I guess I'm a little confused here. The reason I use the Murphy's Oil Soap is because my understanding is that it can be used on fine furniture. Aren't nice pieces of furniture protected with lacquer? Anyway, it was my thought that if the Murphy's was good for furniture it would be good for my Ayottes. Am I wrong?
Posted 05 March 2011 - 04:06 PM
Lacquer is a sensitive finish that has two really good qualities: 1) it is very easy to apply and wet sand to a smooth finish, and 2) it shines to an absolutely gorgeous, deep luster. Hence its use on auto finishes. You could drive your car to a concours and easily repair rock chips in a few minutes prior to showing the car. (Note that lacquer is not used on car finishes any more because of environmental concerns. Auto paints today are water based).
Lacquer also has some lesser qualities: the nature of the finish is soft. Most strong chemical cleaners eat into it. Even the fumes in a can of laquer thinner can melt the finish! The good news is you can slap some more lacquer on and wet sand it back into luster.
By following the standard automotive wet sanding and polishing techniques used on lacquer auto body paints, you'll have no problems. This includes application of the lacquer, wet sanding with 400, 800, 1200 and 2500 grit emory cloth (note that 2500 is about as abrasive as toothpaste), then using products like 3M, PPG or Meguiars' fine cut cleaner, swirl remover, etc. Follow this with a good, non-abrasive car wax like Zymol, and you will have one gorgeous drum. Note that some car waxes have abrasives, and these should be avoided.
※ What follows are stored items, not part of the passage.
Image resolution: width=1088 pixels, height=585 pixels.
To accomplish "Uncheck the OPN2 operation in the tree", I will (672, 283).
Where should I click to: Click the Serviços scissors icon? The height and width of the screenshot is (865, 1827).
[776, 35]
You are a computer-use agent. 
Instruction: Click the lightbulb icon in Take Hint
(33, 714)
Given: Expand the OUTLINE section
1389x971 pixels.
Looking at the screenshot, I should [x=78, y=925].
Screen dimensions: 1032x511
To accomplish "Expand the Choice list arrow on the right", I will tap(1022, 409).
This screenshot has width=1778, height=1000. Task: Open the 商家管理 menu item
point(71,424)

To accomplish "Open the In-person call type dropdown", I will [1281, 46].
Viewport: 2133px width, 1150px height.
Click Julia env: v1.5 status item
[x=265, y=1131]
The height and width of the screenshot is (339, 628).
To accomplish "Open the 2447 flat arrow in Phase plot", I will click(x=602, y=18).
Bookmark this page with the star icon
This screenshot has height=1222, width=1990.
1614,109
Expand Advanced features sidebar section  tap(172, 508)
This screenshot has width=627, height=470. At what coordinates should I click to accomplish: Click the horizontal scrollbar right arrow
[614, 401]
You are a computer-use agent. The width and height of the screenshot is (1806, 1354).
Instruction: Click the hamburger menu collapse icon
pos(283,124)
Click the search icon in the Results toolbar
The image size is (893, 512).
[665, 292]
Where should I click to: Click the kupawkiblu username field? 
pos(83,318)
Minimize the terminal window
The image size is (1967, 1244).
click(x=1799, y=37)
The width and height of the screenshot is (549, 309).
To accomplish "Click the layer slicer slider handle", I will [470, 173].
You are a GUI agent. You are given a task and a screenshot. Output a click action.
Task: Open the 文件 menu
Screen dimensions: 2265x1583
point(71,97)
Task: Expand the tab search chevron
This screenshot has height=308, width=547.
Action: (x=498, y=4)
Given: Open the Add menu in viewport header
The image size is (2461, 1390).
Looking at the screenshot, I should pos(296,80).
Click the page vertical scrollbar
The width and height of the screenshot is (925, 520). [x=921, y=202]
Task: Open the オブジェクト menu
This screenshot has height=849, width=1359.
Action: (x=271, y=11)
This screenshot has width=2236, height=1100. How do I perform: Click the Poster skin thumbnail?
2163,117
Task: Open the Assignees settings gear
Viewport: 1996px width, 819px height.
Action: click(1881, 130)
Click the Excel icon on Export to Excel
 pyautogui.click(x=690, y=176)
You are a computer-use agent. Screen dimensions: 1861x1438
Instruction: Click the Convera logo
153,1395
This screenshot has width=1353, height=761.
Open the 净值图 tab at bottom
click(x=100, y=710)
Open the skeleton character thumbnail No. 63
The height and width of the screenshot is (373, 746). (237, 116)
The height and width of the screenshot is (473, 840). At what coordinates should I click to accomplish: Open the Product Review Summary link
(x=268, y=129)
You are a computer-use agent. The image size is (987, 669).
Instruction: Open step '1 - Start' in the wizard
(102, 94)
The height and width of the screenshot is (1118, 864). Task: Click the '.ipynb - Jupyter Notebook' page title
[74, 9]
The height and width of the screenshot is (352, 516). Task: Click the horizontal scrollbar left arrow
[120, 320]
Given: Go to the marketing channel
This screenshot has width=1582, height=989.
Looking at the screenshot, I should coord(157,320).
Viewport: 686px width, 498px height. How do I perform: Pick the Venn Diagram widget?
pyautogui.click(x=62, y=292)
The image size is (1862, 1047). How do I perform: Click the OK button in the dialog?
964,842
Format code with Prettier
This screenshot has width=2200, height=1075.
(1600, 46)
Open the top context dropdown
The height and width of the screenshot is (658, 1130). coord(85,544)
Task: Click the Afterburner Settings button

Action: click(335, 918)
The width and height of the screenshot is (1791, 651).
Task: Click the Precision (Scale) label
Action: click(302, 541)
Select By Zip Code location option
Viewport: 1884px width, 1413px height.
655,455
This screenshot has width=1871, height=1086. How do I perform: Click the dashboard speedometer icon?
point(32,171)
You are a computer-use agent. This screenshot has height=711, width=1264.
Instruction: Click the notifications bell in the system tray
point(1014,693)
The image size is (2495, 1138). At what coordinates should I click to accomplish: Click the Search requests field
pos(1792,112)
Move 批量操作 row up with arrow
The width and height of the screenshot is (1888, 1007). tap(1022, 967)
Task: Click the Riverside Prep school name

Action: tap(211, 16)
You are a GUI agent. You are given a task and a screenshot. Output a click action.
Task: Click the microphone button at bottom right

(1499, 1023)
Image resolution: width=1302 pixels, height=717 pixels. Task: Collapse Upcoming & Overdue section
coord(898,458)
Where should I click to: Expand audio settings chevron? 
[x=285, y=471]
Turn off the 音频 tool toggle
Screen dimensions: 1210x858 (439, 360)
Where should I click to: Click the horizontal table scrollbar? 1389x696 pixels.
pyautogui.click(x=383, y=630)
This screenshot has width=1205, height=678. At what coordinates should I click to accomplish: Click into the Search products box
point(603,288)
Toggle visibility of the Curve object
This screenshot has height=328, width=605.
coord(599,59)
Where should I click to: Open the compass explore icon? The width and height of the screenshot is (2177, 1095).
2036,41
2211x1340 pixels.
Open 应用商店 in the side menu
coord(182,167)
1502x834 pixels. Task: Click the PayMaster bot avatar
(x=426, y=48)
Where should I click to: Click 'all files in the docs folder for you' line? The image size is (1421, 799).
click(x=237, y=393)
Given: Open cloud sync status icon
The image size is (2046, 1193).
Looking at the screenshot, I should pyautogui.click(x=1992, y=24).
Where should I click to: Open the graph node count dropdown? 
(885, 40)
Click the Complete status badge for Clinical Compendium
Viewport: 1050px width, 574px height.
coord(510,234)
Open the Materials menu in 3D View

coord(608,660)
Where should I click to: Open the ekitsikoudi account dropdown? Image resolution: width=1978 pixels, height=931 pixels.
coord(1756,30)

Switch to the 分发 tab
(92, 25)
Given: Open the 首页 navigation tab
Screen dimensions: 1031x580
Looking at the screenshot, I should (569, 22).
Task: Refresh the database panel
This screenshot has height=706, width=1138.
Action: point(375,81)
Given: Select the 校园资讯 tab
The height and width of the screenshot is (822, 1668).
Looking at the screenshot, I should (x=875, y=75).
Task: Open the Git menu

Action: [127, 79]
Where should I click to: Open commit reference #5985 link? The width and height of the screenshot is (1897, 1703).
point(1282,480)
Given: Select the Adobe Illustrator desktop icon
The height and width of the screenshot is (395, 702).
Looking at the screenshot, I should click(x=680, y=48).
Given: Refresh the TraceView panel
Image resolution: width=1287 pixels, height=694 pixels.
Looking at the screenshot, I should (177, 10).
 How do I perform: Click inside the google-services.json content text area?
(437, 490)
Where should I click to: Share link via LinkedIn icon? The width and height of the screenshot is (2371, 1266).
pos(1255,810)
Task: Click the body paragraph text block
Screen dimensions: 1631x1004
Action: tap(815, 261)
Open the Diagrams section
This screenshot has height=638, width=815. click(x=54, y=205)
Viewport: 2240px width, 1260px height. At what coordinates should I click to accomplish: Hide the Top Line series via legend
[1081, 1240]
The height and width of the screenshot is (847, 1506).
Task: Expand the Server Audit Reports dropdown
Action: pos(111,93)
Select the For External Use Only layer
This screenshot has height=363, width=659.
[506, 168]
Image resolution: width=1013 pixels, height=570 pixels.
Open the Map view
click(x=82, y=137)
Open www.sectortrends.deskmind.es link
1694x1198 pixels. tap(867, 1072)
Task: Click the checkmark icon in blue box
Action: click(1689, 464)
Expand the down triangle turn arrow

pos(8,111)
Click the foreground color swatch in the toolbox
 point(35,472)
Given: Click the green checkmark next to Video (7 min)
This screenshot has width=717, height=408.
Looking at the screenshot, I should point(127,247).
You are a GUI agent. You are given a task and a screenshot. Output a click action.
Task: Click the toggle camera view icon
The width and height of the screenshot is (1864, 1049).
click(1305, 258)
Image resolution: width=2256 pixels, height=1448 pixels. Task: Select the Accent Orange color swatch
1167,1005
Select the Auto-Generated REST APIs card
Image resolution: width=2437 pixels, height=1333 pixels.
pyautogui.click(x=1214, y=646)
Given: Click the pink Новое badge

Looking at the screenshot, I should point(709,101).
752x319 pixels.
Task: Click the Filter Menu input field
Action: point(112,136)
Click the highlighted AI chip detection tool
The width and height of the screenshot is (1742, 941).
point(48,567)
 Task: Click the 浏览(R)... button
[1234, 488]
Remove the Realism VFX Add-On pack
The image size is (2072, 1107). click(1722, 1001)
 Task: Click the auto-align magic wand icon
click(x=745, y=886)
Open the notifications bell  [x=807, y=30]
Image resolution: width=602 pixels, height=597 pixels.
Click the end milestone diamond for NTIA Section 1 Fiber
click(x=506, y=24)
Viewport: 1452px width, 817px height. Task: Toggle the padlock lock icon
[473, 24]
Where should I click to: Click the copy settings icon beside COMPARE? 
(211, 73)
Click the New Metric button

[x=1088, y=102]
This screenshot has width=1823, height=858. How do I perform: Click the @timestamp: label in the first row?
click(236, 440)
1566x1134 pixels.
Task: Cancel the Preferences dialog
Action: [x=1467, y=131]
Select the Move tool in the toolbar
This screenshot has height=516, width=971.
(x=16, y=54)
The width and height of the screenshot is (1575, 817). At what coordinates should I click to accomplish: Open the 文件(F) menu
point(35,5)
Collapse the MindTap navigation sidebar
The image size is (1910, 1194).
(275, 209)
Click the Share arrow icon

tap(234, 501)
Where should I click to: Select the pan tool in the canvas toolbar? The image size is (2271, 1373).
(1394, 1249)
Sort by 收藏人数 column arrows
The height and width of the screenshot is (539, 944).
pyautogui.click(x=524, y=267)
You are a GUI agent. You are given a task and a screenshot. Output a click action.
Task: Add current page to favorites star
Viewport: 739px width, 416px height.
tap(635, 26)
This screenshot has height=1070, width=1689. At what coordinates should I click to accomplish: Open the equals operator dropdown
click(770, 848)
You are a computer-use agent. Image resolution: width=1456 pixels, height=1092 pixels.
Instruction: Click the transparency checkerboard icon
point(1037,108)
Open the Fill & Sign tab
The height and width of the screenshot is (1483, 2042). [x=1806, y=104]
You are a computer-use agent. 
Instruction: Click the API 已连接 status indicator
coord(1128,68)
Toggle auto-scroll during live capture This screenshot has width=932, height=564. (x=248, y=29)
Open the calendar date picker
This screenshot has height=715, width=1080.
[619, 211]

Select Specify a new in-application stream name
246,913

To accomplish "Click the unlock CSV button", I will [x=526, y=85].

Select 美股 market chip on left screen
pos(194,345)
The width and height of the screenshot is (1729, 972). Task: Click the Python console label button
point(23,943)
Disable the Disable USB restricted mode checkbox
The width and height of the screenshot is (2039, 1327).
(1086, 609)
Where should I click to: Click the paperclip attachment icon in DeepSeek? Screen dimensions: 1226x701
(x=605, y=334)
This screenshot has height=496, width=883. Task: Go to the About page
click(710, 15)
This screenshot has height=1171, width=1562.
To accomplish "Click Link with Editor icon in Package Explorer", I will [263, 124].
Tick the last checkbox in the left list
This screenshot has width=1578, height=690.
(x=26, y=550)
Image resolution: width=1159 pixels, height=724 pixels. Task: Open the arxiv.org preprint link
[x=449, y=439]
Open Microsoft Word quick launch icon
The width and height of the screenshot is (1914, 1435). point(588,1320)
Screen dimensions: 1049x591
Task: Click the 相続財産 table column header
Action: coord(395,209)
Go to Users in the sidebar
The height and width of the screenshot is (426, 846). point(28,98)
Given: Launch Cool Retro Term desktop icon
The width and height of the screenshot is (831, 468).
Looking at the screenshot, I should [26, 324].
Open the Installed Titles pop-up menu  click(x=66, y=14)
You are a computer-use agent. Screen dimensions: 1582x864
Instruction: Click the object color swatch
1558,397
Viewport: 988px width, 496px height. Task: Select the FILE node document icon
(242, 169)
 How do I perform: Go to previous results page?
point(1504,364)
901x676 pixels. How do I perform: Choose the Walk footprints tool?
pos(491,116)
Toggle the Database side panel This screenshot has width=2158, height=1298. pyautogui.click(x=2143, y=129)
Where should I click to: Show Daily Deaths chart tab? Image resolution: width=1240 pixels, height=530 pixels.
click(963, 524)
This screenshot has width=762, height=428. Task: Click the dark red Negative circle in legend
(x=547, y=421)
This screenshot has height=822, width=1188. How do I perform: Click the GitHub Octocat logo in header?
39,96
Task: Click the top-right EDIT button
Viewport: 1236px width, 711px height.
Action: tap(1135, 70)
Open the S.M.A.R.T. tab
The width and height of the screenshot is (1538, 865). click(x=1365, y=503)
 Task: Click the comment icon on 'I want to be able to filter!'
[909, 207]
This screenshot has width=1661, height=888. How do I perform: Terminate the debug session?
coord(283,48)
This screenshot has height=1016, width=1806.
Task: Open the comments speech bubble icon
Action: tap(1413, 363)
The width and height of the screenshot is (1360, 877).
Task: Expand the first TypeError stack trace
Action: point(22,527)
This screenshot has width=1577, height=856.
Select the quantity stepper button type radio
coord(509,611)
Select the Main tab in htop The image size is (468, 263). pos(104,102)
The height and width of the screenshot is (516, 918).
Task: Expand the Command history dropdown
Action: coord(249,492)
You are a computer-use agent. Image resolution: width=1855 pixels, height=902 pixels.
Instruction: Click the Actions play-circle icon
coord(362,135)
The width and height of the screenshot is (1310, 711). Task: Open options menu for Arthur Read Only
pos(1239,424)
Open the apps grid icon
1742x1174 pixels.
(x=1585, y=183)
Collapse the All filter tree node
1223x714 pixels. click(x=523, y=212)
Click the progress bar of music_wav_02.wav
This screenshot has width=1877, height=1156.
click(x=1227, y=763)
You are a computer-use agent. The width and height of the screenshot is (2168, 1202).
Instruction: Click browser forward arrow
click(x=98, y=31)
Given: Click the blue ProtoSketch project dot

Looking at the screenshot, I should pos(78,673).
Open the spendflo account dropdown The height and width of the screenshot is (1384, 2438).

Posted 06 March 2011 - 12:34 PM
I guess I'll have to change the way I clean my Ayottes, which are a clear lacquer finish. I have a lot of car products around that I use on my sports car. I'll read labels though for abrasiveness. Should'nt be a problem though, as I'm careful with the new paint on my car. Thanks for the topic and the help.